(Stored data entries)
- - - -

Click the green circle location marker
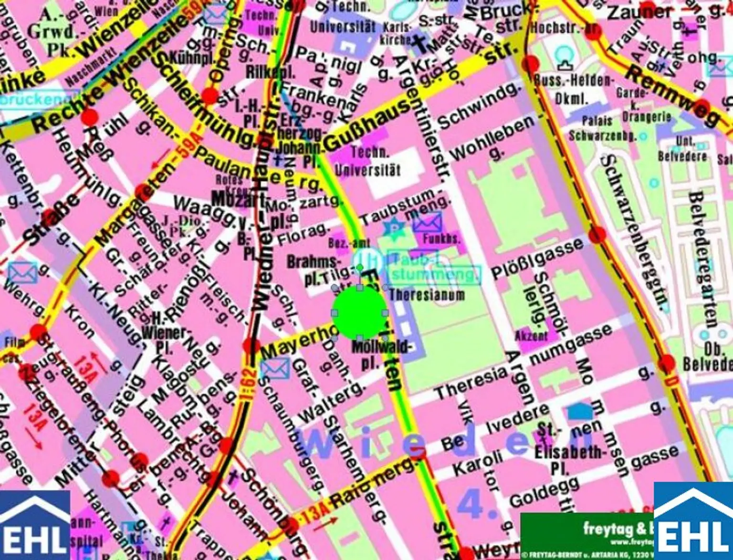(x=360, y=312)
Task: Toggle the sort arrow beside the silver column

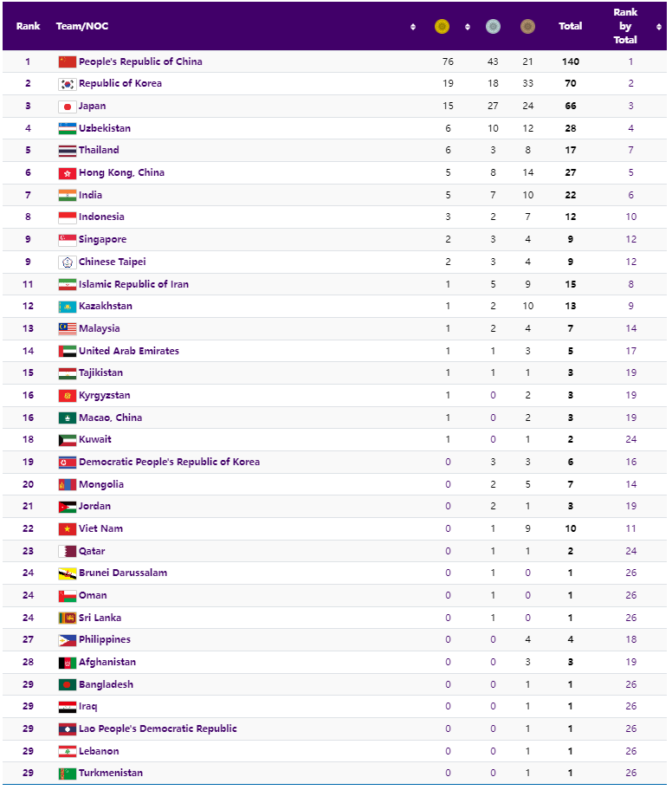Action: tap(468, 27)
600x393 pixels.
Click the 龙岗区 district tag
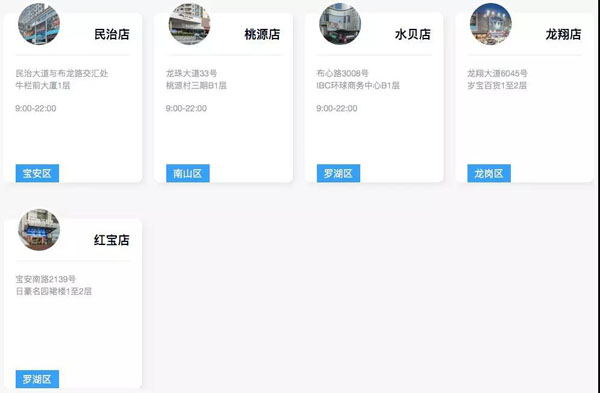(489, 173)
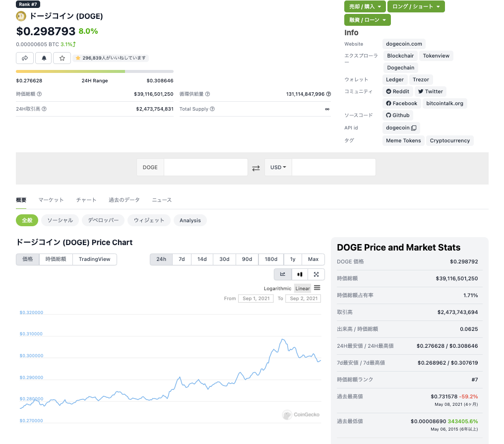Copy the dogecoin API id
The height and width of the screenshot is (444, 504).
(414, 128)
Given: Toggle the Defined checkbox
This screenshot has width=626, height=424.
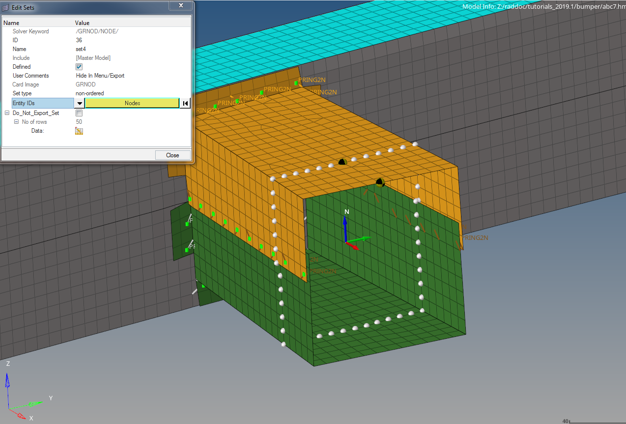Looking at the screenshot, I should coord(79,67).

- - - -

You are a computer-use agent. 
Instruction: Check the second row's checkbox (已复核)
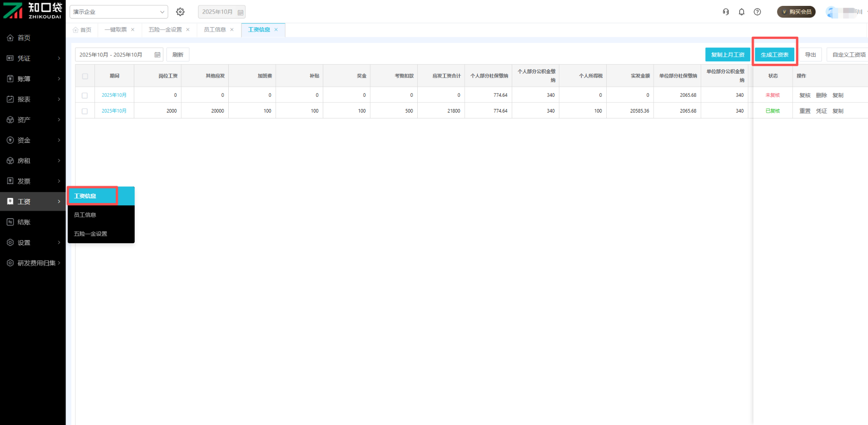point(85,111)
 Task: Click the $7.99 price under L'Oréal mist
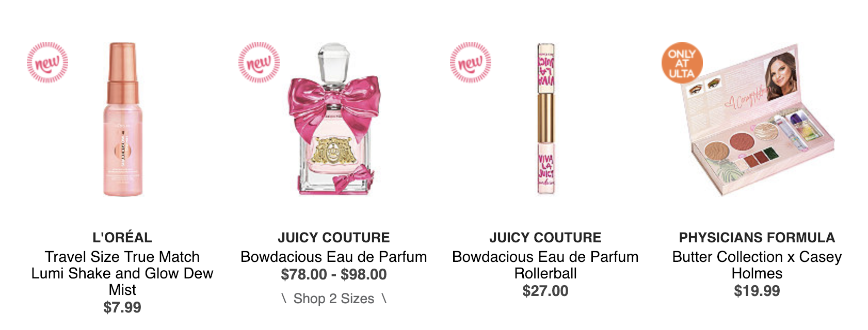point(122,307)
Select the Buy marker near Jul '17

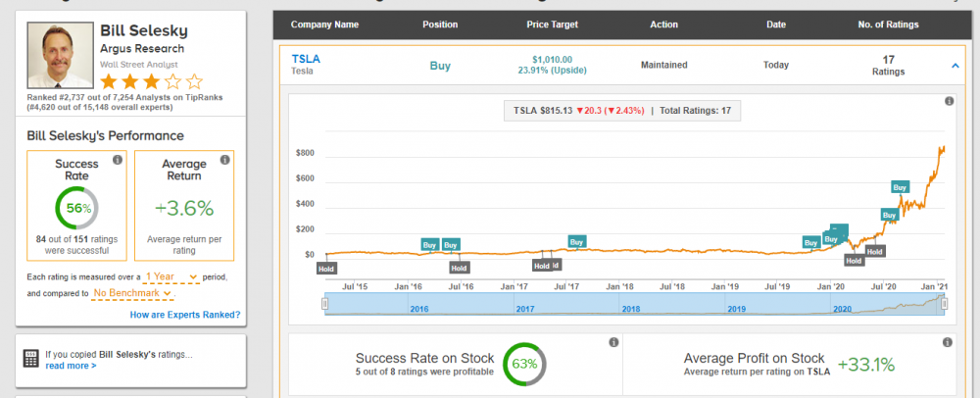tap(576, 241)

- - - -

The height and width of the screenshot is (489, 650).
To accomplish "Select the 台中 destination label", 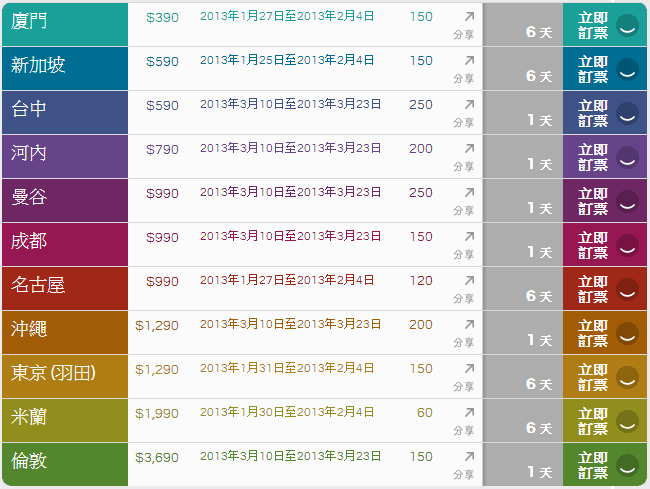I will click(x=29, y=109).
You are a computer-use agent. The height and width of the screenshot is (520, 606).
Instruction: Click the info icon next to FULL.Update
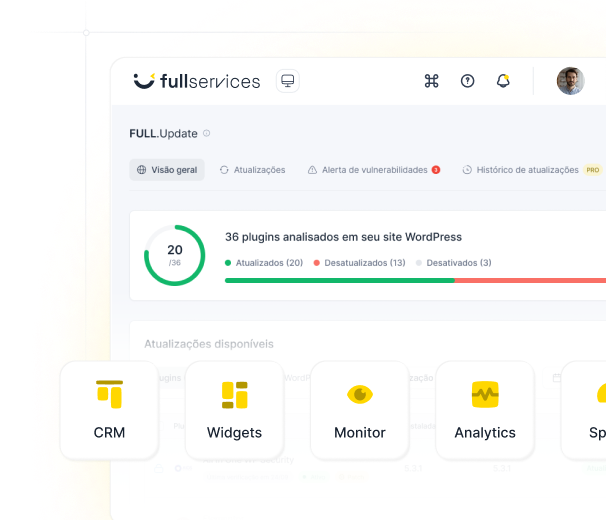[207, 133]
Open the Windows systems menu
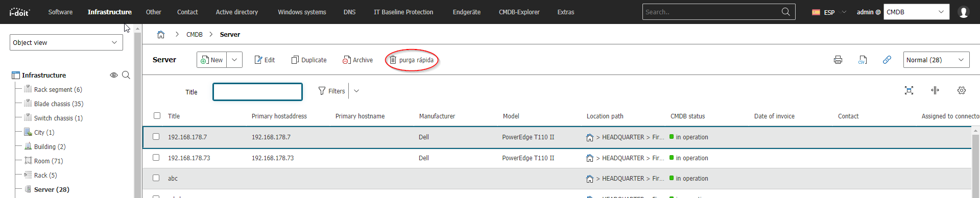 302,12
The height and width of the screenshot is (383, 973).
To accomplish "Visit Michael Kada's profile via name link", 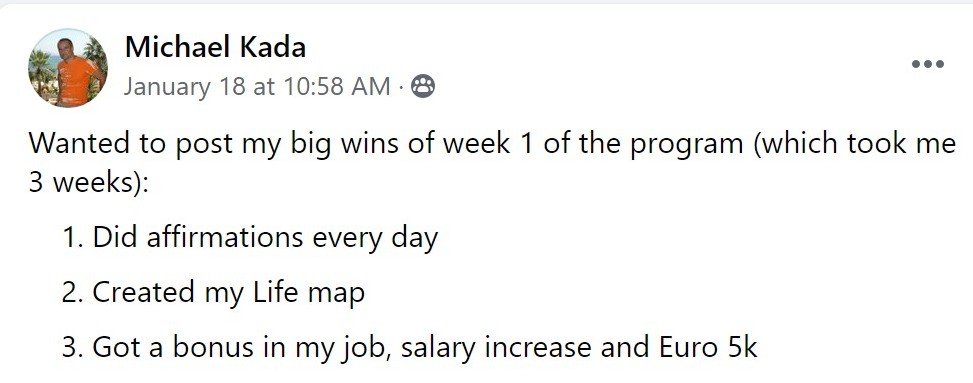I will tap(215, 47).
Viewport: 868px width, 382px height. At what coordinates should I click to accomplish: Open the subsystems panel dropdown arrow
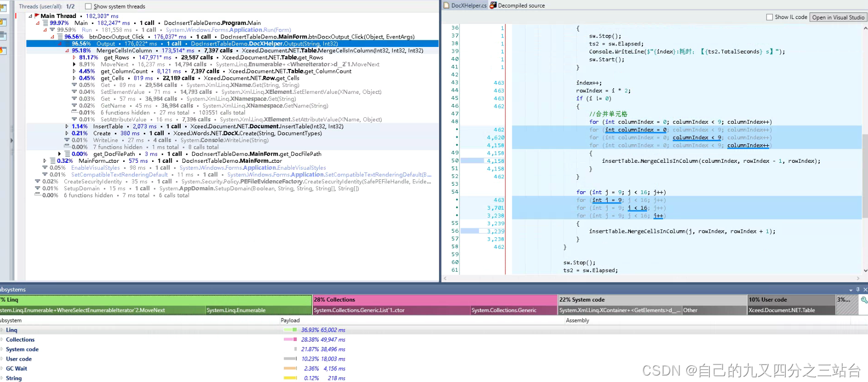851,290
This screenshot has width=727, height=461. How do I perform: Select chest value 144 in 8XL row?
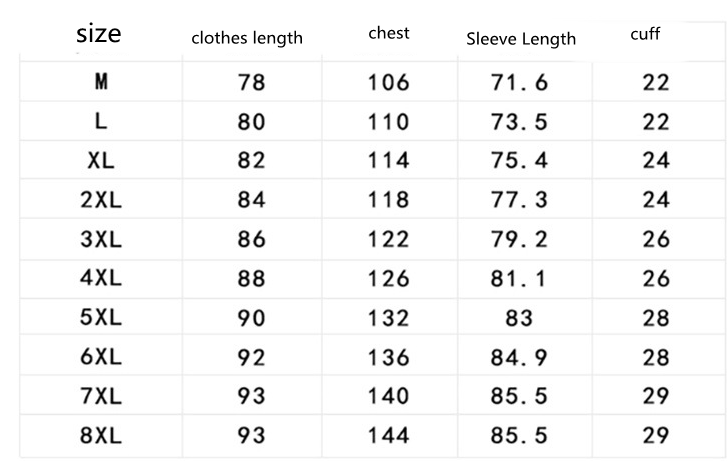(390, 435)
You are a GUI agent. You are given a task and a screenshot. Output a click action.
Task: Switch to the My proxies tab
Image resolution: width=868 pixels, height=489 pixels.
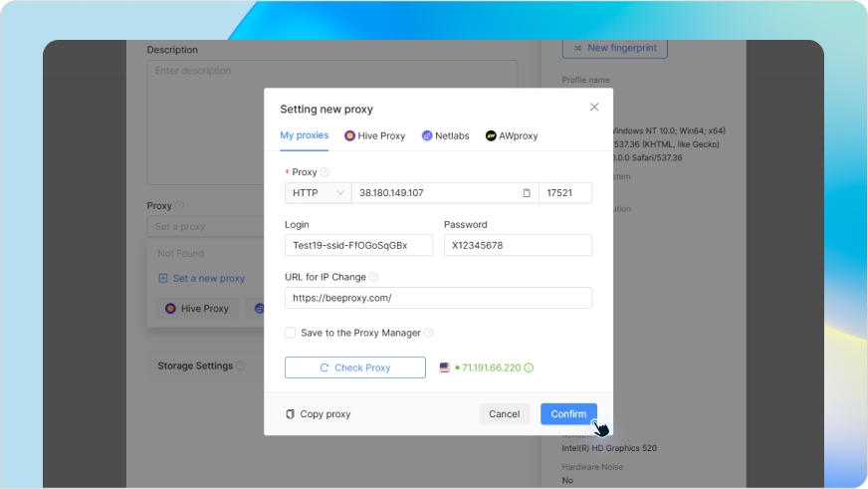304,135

- - - -

What is expected
Filter the preceding entries down to the lines with "computer".

Answer to this exercise
You are a computer-use agent. 
You are a computer-use agent. The height and width of the screenshot is (520, 606).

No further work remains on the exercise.